10:19 p.m.: So sorry, it is announced, but the Academy presently needs Alan Arkin in his seat at the Kodak.
10:20 p.m.: Translation: You have more time to think of all those questions about whether Eddie Murphy gave Arkin the evil eye after he accepted Murphy's award.
10:31 p.m.: There's a jolt of "oohs." What just happened? Pan's Labyrinth finally didn't win something, I'm told.
10:37 p.m.: What was it like to see Pan's Labyrinth not win everything? "It was hard," Guillermo Navarro, the movie's Oscar-winning cinematographer, tells me, "because [it's] the Foreign-Language Film that really represents that it's the work of all of us, and we feel that we did a very powerful movie."
10:38 p.m.: By the way, since Navarro's not a sound mixer, he has nothing but nice things to say about the film that did win Best Foreign-Language Film, The Lives of Others.
10:40 p.m.: Sherry Lansing apparently doesn't read any blogs. She says she had no idea Tom Cruise was going to present her with the Jean Hersholt Humanitarian Award.
10:41 p.m.: "This is an honor," Lansing says old pal Cruise whispered in her ear onstage. "You know how much I love you."
10:43 p.m.: Lansing is extolling the virtues of being born in Chicago. "Part of Midwest values is giving back," she says, "not being pretentious"—which is great to hear, because out here in Los Angeles we're raised to take things away from people while being really obnoxious about it.
10:46 p.m.: If you looked like Sherry Lansing, you wouldn't be shy about telling an entire room of reporters that you were 62, either.
10:49 p.m.: "Who just won?
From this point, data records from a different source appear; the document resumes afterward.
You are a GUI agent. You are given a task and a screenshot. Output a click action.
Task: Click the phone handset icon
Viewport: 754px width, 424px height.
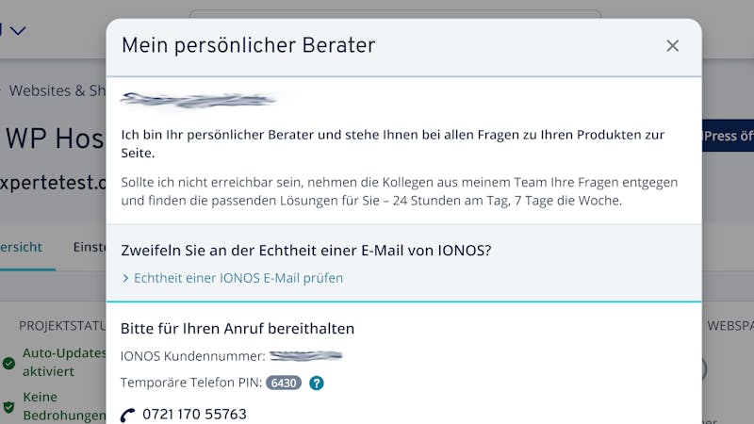(128, 415)
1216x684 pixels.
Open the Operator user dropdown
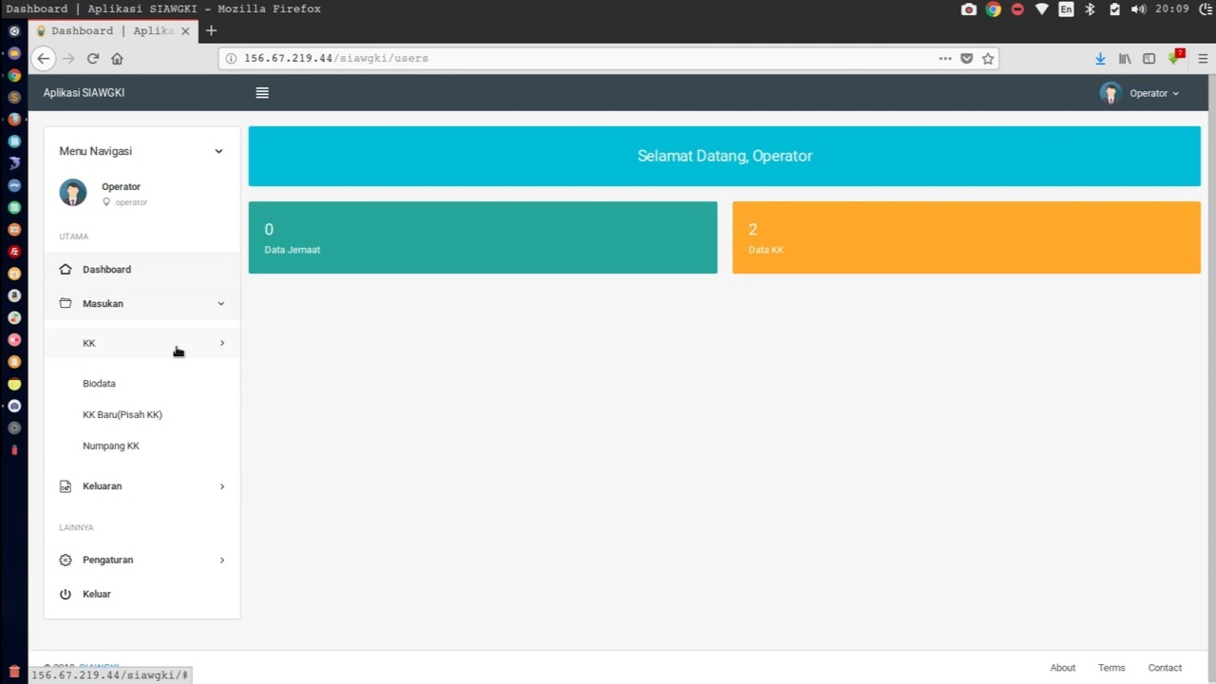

Who just won?" Lansing asks as the room breaks out with various "oohs" and "aahs." (The answer: An Inconvenient Truth, for Best Documentary Feature.)
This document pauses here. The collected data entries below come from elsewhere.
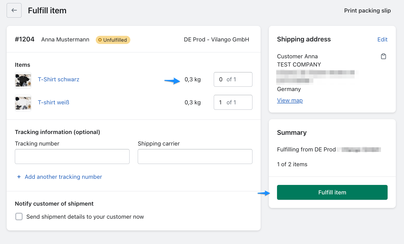404x244 pixels.
Task: Click the order number #1204
Action: pos(25,39)
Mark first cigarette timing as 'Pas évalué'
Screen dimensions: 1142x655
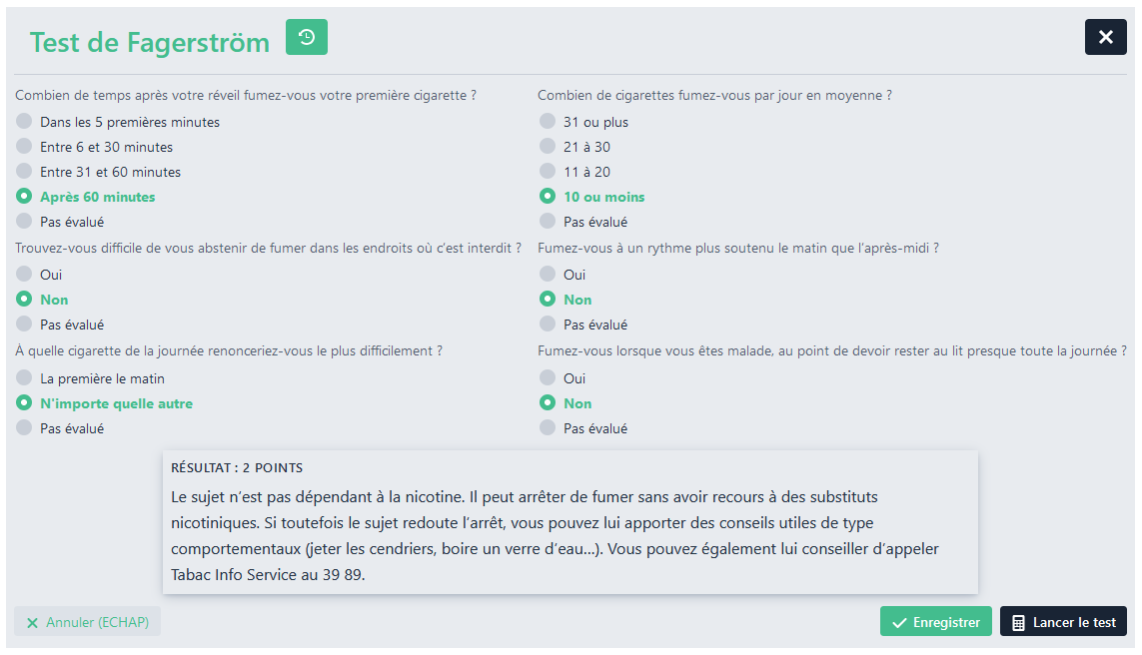25,222
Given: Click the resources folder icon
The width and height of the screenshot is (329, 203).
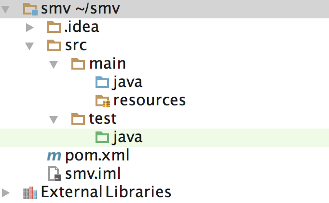Looking at the screenshot, I should [102, 101].
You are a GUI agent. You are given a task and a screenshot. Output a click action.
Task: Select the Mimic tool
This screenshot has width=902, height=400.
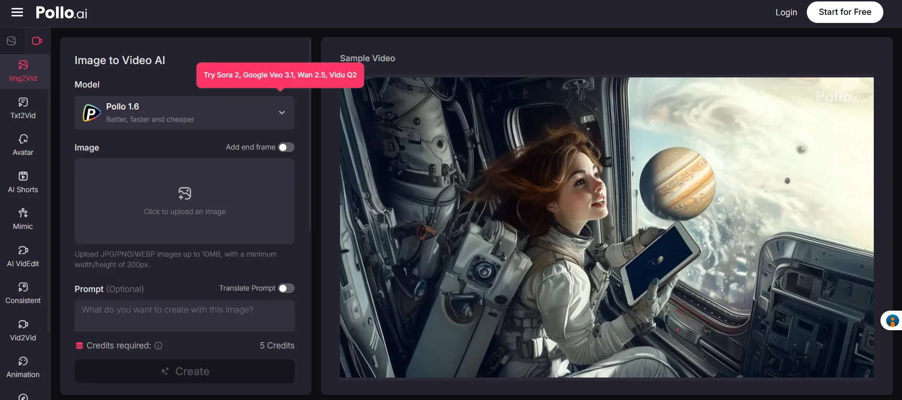23,219
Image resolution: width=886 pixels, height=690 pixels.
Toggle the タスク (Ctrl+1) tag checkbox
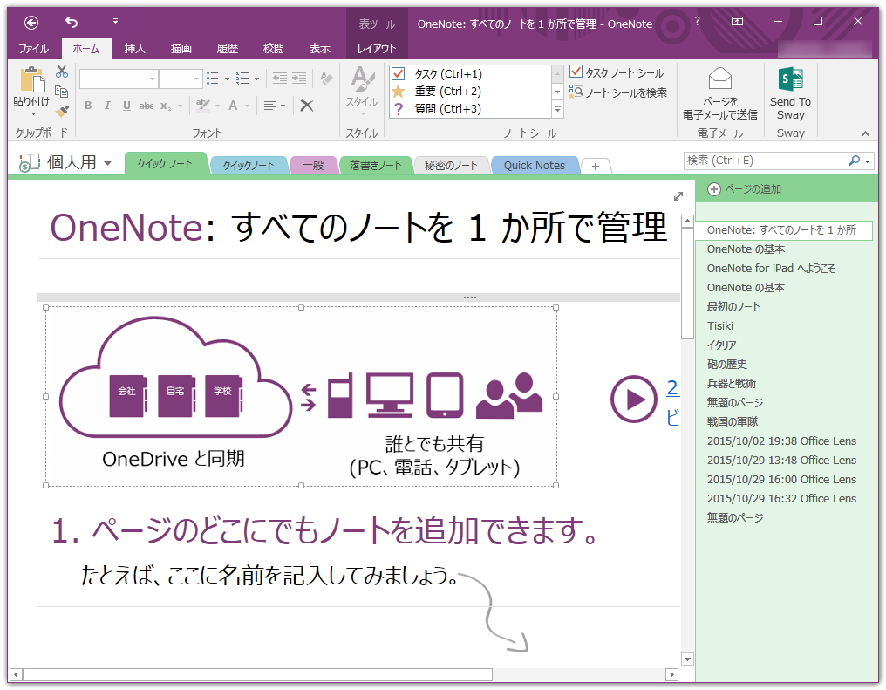398,73
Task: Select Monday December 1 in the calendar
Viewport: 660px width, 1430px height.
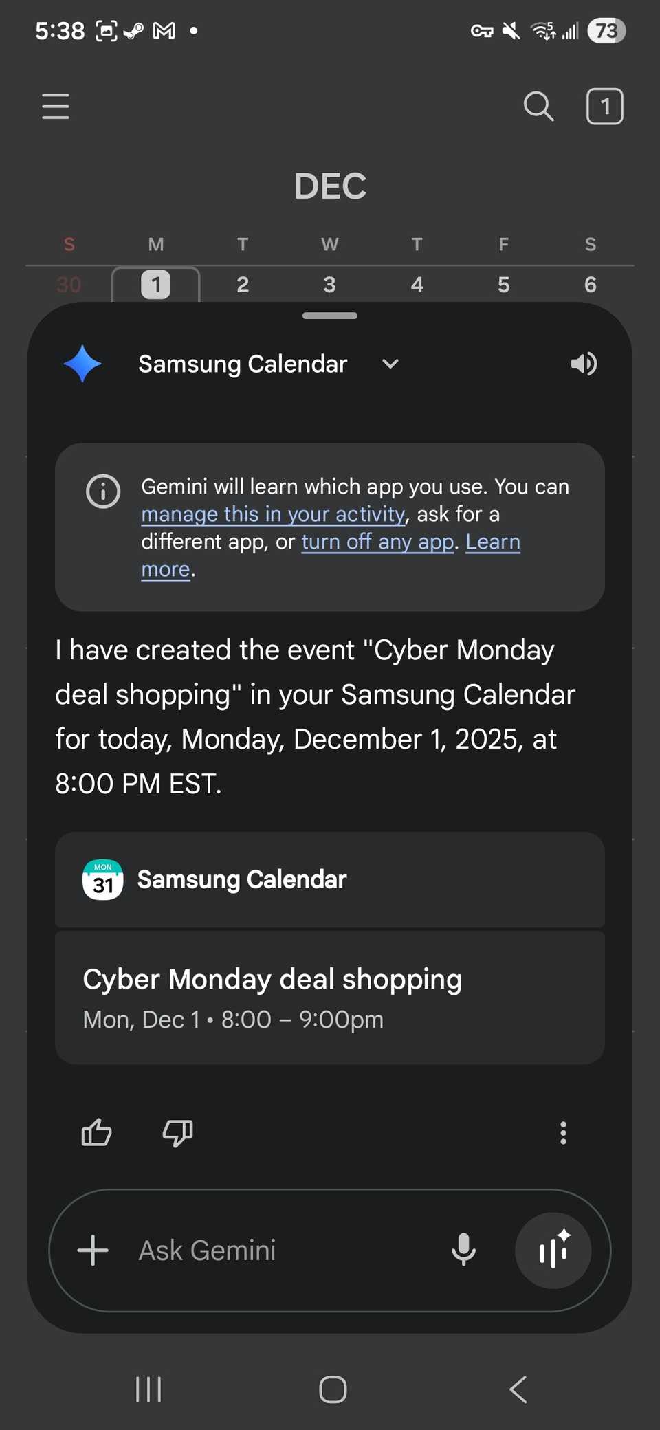Action: point(155,284)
11:01 p.m.: Why did Florian Henckel von Donnersmarck, the filmmaker behind Foreign-Language Film winner The Lives of Others, reference Arnold Schwarzenegger in his acceptance speech? Because "he really inspired me as a child," the German-born von Donnersmarck says of the Austrian-born California governor. "I hope you understood that in the right way, and not [as] an endorsement of the death penalty."
11:15 p.m.: "I was president of the Senate, so that's okay," says the quip machine who is now Al Gore to a reporter who addresses the former West Wing worker as "Mr. President."
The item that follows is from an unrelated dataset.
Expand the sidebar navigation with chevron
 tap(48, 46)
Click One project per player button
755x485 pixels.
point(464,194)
11:18 p.m.: Gore's addressed as "Mr. President" again, and I'm starting to think this room is either shy of Florida vote counters or packed with people who really know which way the chads hung.
11:20 p.m.: Gore makes it plain: He has no plans to seek office again. Why would he? He's having too good a time as a comic.
11:25 p.m.: Shecky Gore's at it again: "William Hung is a rock star. I just have a slideshow."
11:30 p.m.: The former vice president of the United States just went "Whooo!"
11:31 p.m.: Gore's watching Melissa Etheridge, Original Song winner for An Inconvenient Truth's "I Need to Wake Up," thank Gore.
11:32 p.m.: No offense, but even when Al Gore goes "Whooo!" he's still not limber enough to go "WHOOO!"
11:33 p.m.: The man who wrote the world's most famous gunfightin' music for The Good, the Bad and the Ugly is one mild-mannered-looking gentleman.
11:34 p.m.: Fortunately, there's no bad dubbing in an Ennio Morricone press conference. He speaks in Italian, and then his translator translates.
11:42 p.m.: "We didn't want it to sound like a National Geographic documentary," composer Gustavo Santaolalla says, on the secret to his Oscar-winning Babel score.